**Exercise details:**
Return each line of the material below exactly. Begin at the first and end on the line with "Given: Select the Sem5 Semester 5 node".

★ ★ ★ ★ ★ ★ ★

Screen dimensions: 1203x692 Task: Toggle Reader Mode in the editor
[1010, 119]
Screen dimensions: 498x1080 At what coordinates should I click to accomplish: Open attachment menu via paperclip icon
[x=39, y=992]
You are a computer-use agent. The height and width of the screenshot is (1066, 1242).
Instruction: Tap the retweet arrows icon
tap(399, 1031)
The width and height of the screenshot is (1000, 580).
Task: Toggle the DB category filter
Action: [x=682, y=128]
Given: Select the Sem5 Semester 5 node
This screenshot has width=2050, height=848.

★ ★ ★ ★ ★ ★ ★

**Task answer:**
Screen dimensions: 1203x692 Task: Toggle Reader Mode in the editor
[1010, 119]
Screen dimensions: 498x1080 At what coordinates should I click to accomplish: Open attachment menu via paperclip icon
[x=39, y=992]
You are a computer-use agent. The height and width of the screenshot is (1066, 1242).
Instruction: Tap the retweet arrows icon
tap(399, 1031)
The width and height of the screenshot is (1000, 580).
Task: Toggle the DB category filter
Action: [x=682, y=128]
Given: Select the Sem5 Semester 5 node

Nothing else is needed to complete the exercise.